Interpolation means using a regression line to predict a \(y\)-value from a given \(x\)-value,

where the \(x\)-value lies within the interval of \(x\)-values seen in the data.

This is seen as a reliable prediction

Extrapolation means using a regression line to predict a \(y\)-value from a given \(x\)-value,

where the \(x\)-value lies outside the interval of \(x\)-values seen in the data.

This is far less reliable, as you do not know how the variables relate outside the range of data given
- The linear relationship might break down or change direction

Residuals¶

Residual = actual \(y\)-value - predicted \(y\)-value

Least-Squares Regression Line¶

The least-squares regression line is a type of regression line that: > - Minimize the sum of squares of the residuals > - Passes through the mean point \((\overline{x}, \overline{y})\)

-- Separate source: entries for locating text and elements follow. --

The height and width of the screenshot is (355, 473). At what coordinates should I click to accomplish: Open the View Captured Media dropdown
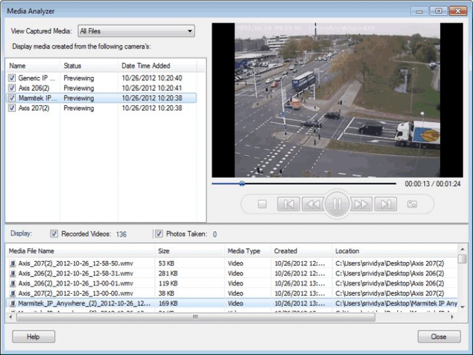coord(136,31)
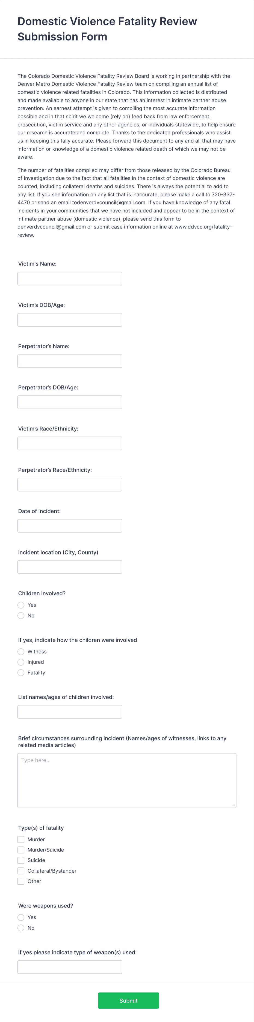Click the Incident location field

69,567
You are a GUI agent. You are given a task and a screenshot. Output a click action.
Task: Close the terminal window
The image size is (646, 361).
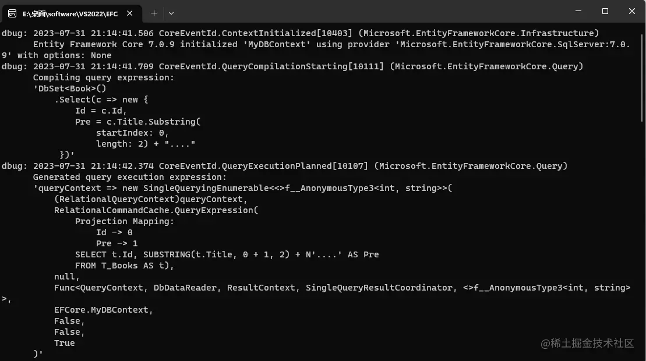click(x=631, y=11)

Predict \(y\)-values from given \(x\)-values
Cannot swap \(x\) and \(y\)
Sum of the squares of the residuals = \(\sum (residual)^2\)
Equation of the least-squares regression line \(\hat{y} = a + bx\)
- \(\hat{y}\) is the \(y\)-value predicted
- \(x\) is the explanatory variable
- \(a\) is the \(y\)-intercept
- \(b\) is the slope
- note the order of the terms
Slope \(b = r \dfrac{s_x}{s_y}\)
- \(r\) is the correlation coefficient
\(\overline{y} = a + b \overline{x}\)
- Can be used to find \(a\), but need to find \(b\) first

Residual Plots¶

A residual plot is a graph that shows all the residuals from a scatterplot > - y-axis shows the value of the residual

For a least-squares regression line:

If the residuals vary randomly from positive to negative, a linear model is a good fit
If the residuals follow a curve or a pattern, a linear model is not a good fit

\(\rightarrow\)

Coefficient of Determination¶

The coefficient of determination is the proportion of the total variation in the response variable that is explained by the linear relationship with the explanatory variable.

The coefficient of determination for a least-squares regression line is \(r^2 \in [0, 1]\). Values of \(r^2\) indicate that the regression is a good model for the data.

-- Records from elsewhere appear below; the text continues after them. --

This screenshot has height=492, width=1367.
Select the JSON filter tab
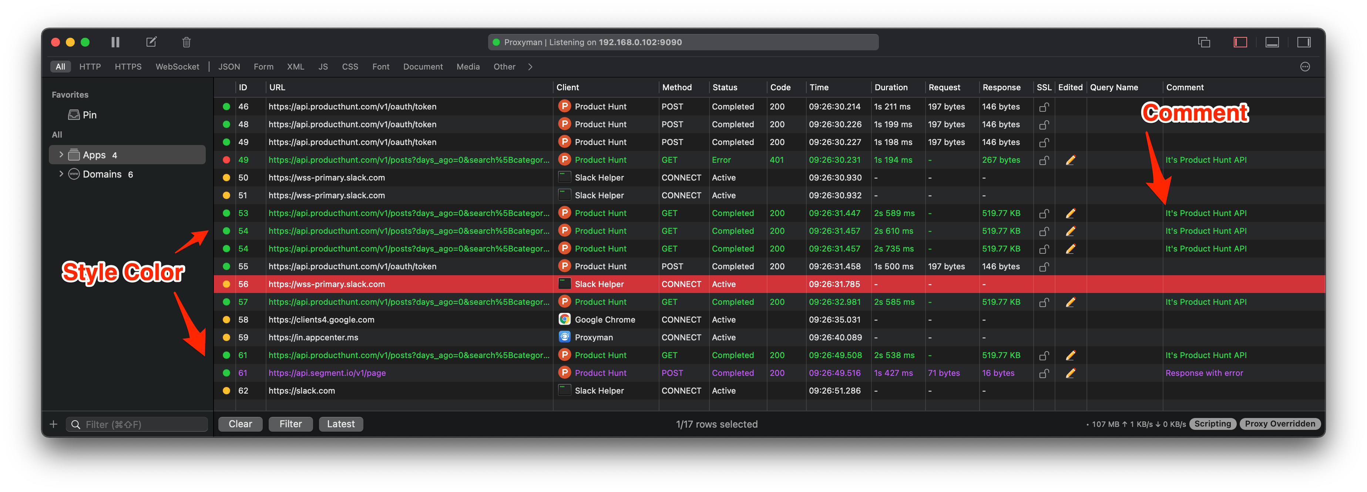click(229, 66)
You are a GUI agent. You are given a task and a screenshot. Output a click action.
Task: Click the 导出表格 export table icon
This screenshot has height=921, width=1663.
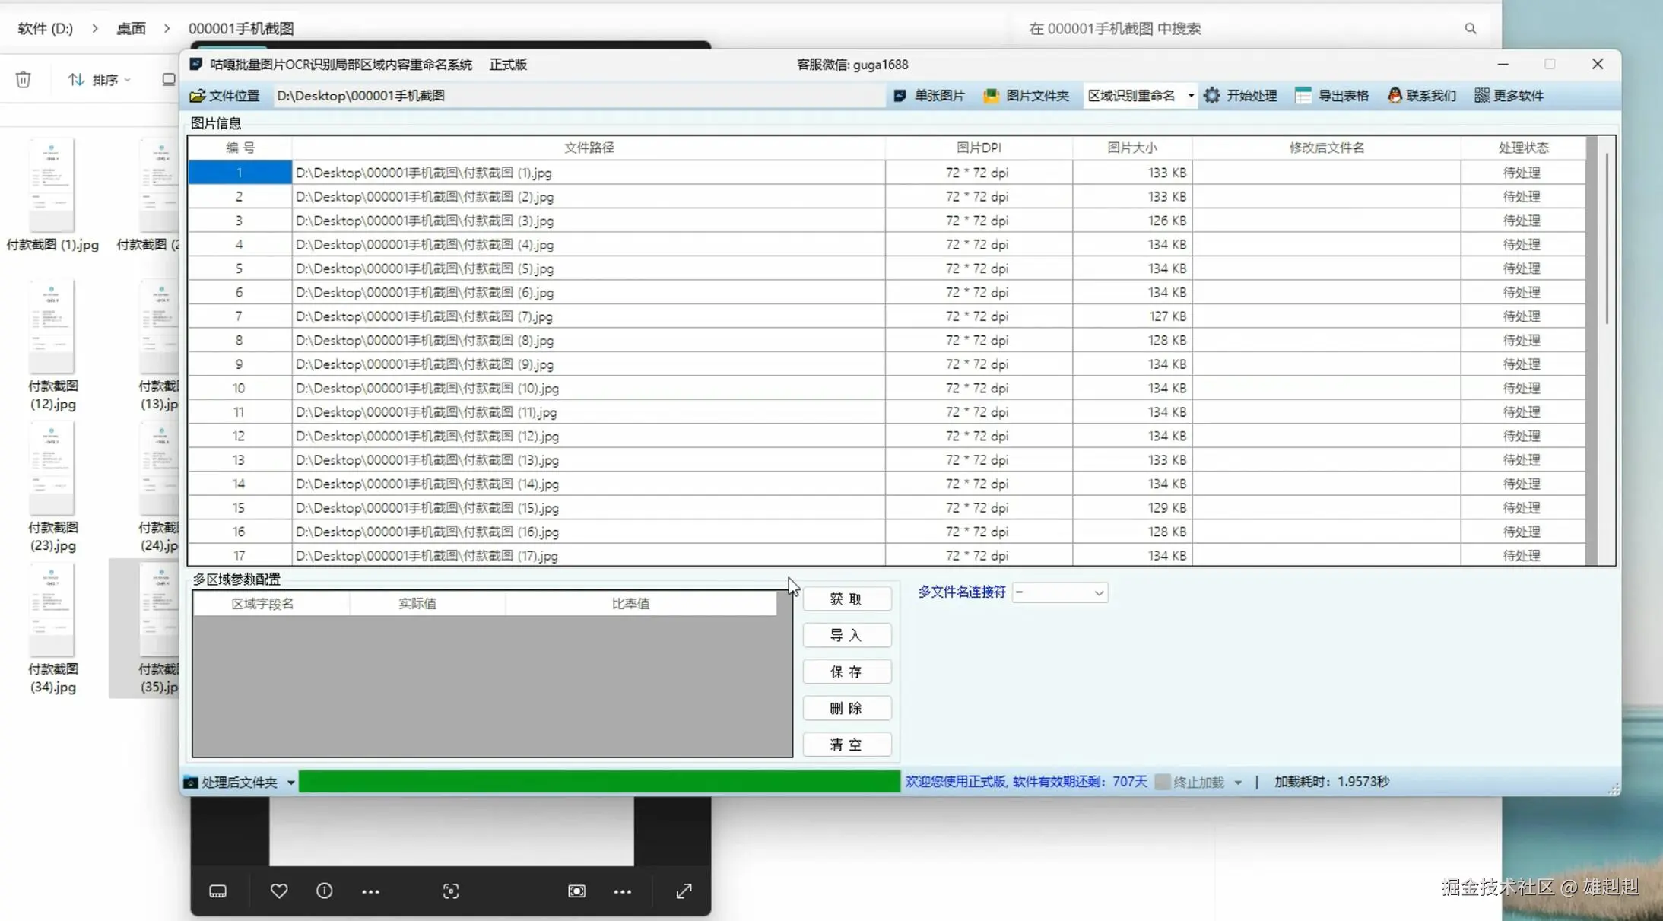click(x=1303, y=96)
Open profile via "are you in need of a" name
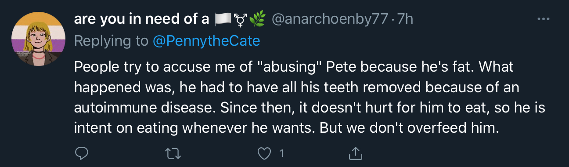 pos(142,19)
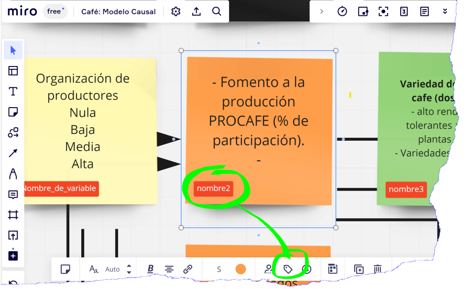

The coefficient of determination indicates that \([percentage]\) of the total variance in the \([y-variable]\) is explained by the linear relationship with the \(x-variable\).

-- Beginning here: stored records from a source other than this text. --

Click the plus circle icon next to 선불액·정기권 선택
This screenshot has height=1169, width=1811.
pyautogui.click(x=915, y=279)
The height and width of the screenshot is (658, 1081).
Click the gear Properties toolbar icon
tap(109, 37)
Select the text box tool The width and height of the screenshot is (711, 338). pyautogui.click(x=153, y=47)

To get the correlation coefficient from the coefficient of determination, take the square root, then check the least-squares regression line, - If the slope is positive, take the positive square root - If the slope is negative, take the negative square root

Outliers & High-Leverage & Influential Points¶

An outlier in a regression model is a point that has an extreme \(y\)-value relative to the least-squares regression line

A high-leverage point is a data point that has an extreme \(x\)-value relative to other data points

A high-leverage point is not an outlier unless its \(y\)-value is extreme to the least-squares regression line

An influential point in a regression model is a model that , if removed, changes the linear relationship significantly

Removing an influential point could cause a significant change in

the correlation coefficient \(r\)
the slope of a regression line
the \(y\)-intercept of a regression line

An outlier that is also a high-leverage point is likely to be an influential point

An outlier that is also a high-leverage point is likely to be an influential point
Outliers or high-leverage points alone may or may not be influential points

Linearization of Bivariate Data¶

Transforming a variable means performing a mathematical operation on either the \(x\)-coordinates of the data points, or the \(y\)-coordinates

There are two different methods to check if the transformed data is more linear than the untransformed data:

Create residual plots before and after the transformation to evaluate the randomness
Calculate the coefficient of determination \(r^2\) before and after the transformation to evaluate how close it is to \(1\)